### GIVEN EXERCISE 1
Reproduce, word for word, the part of the passage on adjusting the 3D scene perspective that opens with the words containing "FIG. 3 illustrates" and closes with "the present disclosure.".

### PASSAGE PROVIDED
+++
In some examples, the computing system 202 may be configured to receive inputs from the second user to adjust the perspective in the 3D scene. The computing system 202 may accordingly change the perspective, for example, toward the direction marked as “A” such that the second user or other viewers may see the door more closely. Notably, the computing system 202 may be configured to adjust the perspective in the 3D scene along other directions that are not limited by the marked directions in FIG. 2. For example, the computing system 202 may elevate the perspective in the 3D scene such that the second user or other viewers may see the 3D models from above. Details of the computing system 202 are described in accordance with FIG. 4.
FIG. 3 illustrates components of an example wearable visual enhancement device in an example remote assistance system in accordance with the present disclosure.
+++
### DATA FOR THE TASK
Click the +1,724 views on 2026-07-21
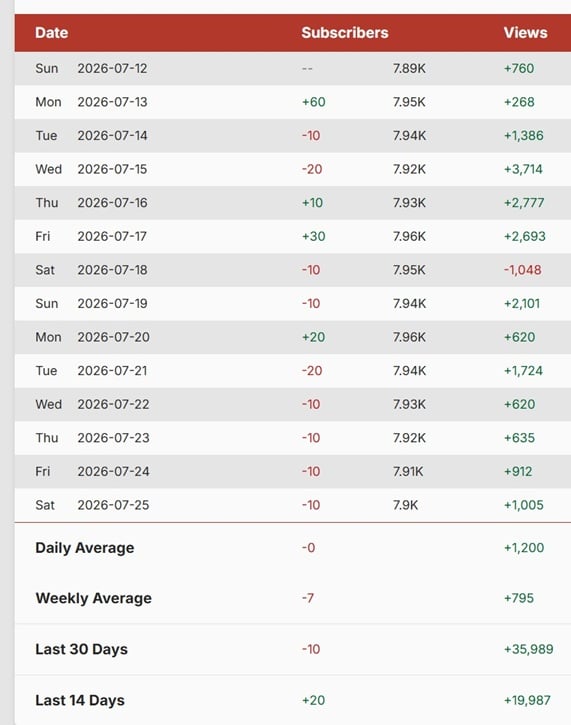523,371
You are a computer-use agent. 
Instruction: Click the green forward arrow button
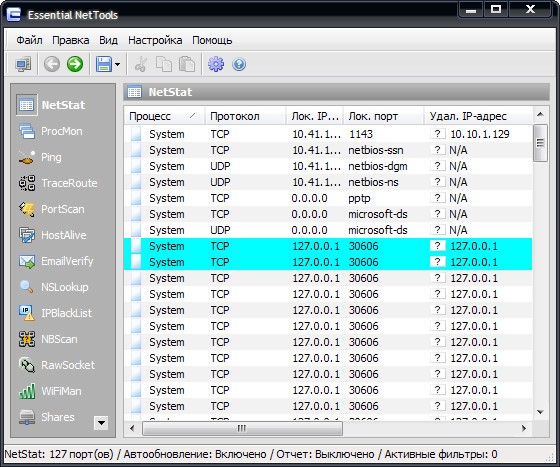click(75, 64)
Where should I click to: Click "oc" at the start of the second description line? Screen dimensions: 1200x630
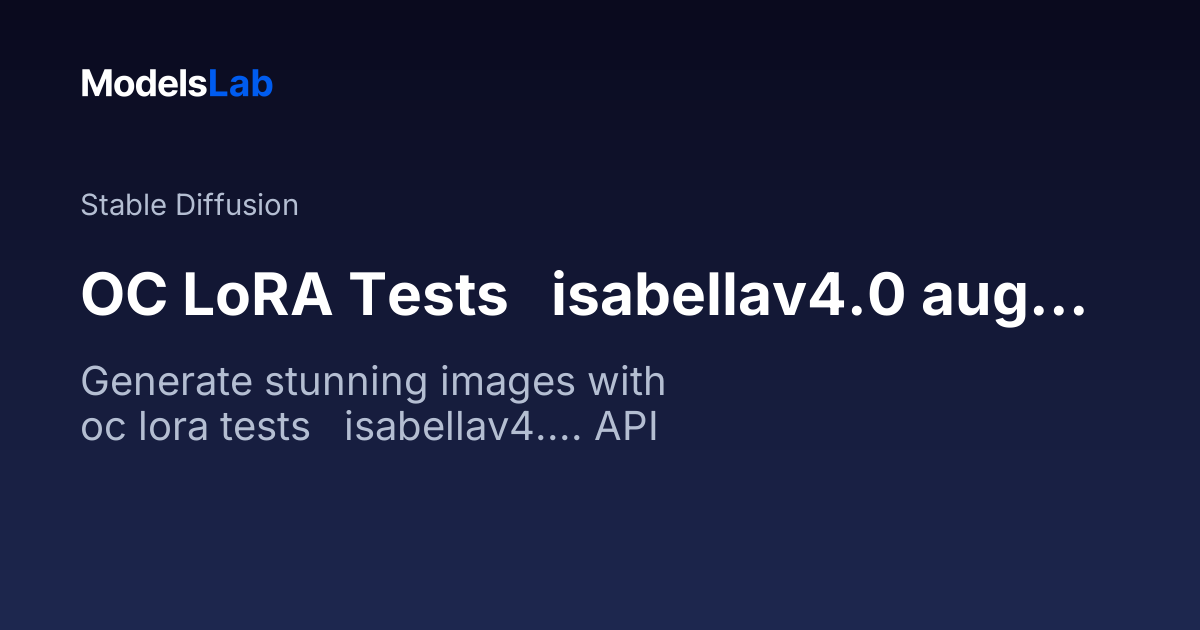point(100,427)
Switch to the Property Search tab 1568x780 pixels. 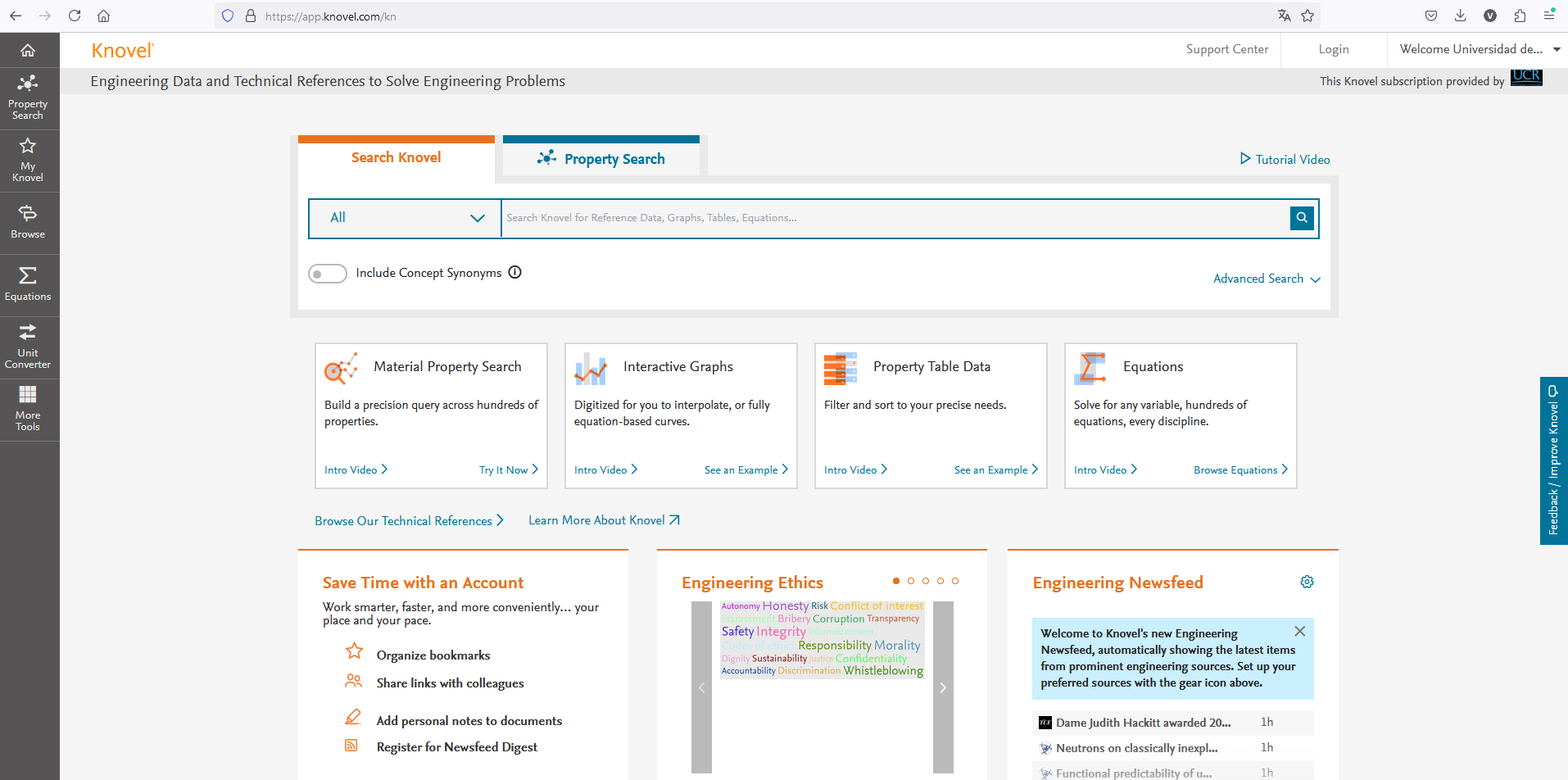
+++
### GIVEN EXERCISE 2
Rewrite every line of the records, requests included, and multiply each coordinate in the answers by 0.75, rounding to whole numbers with halves rounded up. Leave the numbers in the requests as they are, and omit the pictures.

### EXERCISE RESPONSE 1
FIG. 3 illustrates components of an example wearable visual enhancement device in an example remote assistance system in accordance with the present disclosure.

### EXERCISE RESPONSE 2
Click the +1,724 views on 2026-07-21
392,278
You are a computer-use agent. 
Instruction: Click the green forward arrow button
click(56, 48)
Where should I click to: Click "oc" at the start of the second description line? Screen dimensions: 1200x630
point(75,320)
Switch to the Property Search tab 1568x780 pixels. 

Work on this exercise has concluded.